» **Exercise requirements**
a: In the account of the sermon, rewrite the passage from "As I watched, he" to "for their faith.", changing "nameless" to "unnamed".
b: According to the account of the sermon, what does the pastor claim to have as a speaker?
c: Resume the account of the preacher's sermon on faith and carry it forward from its last sentence.

» **Extract provided**
Once I paused during a preacher’s message on the necessity of faith for believers. He’s the pastor of an upscale megachurch. He’s handsome, poised, and articulate. Networks beam his messages across the globe. This pastor emphasizes the necessity of the Spirit’s “anointing” from God, and insists that he himself has this anointing as a speaker.
As I watched, he abruptly turned to Hebrews 12. Often labeled the “Hall of Fame of Faith,” this chapter identifies human agents through whom God worked, who modeled faith. The author of Hebrews named some of them (Enoch, Noah, Abraham, Jacob, to list a few) and cited others—nameless—who were martyred for their faith.
Without referring to the context, this preacher quoted these words from verse 35: “Women received their dead raised to life again; and others were tortured, not accepting deliverance.” Then he said authoritatively, “Those who were tortured weren’t delivered because they didn’t have enough faith!”

» **Stored data**
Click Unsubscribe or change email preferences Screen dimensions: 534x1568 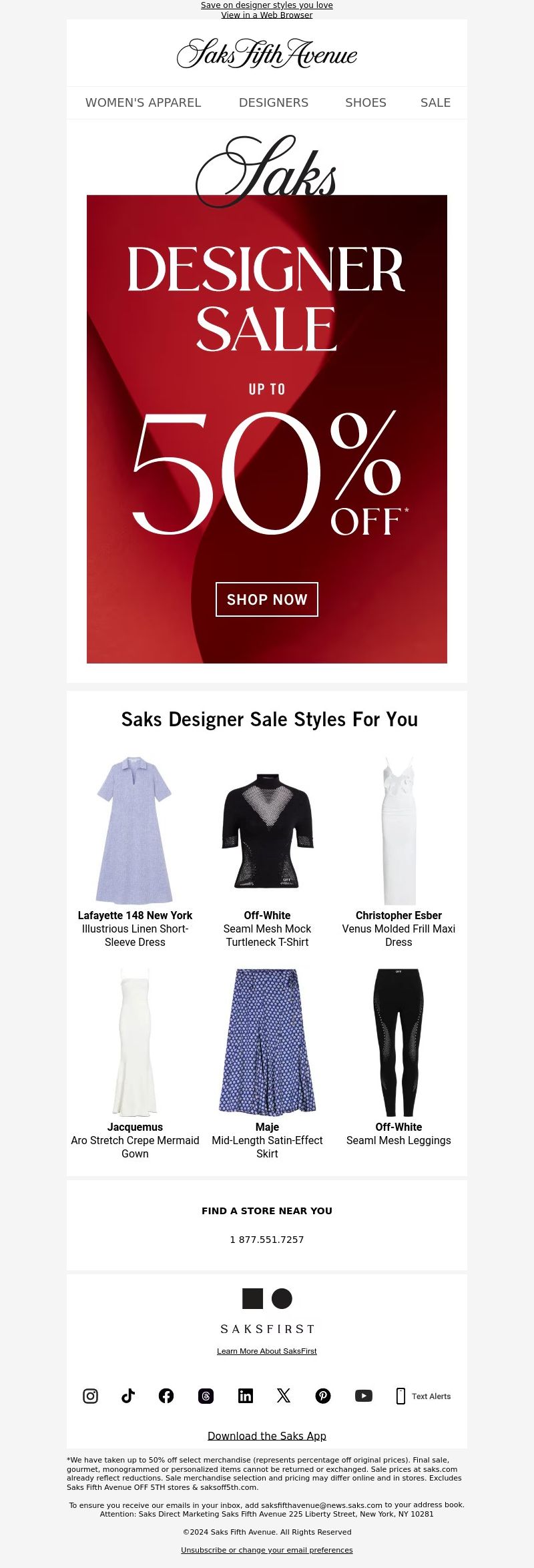point(267,1550)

» **Answers below**
a:
As I watched, he abruptly turned to Hebrews 12. Often labeled the “Hall of Fame of Faith,” this chapter identifies human agents through whom God worked, who modeled faith. The author of Hebrews named some of them (Enoch, Noah, Abraham, Jacob, to list a few) and cited others—unnamed—who were martyred for their faith.

b: He claims to have the Spirit's "anointing" from God.

c:
I didn’t know whether to laugh or to cry. He wrenched from this verse a meaning that’s opposite of what the Spirit-inspired author intended. They weren’t delivered because they wouldn’t deny or compromise their faith, which was a requirement for their release.
A cursory look at the context shows that these nameless persons were objects of praise, not reproof.
They didn’t accept their deliverance “that they might obtain a better resurrection” (v. 35). They, along with others cited in verses 36-37, were heroes of faith “of whom the world was not worthy” (v. 38). They wouldn’t renounce Christ, or in Old Testament times, wouldn’t engage in dubious practices insisted on by their captors.
I’d call that a positive endorsement of their faith, wouldn’t you?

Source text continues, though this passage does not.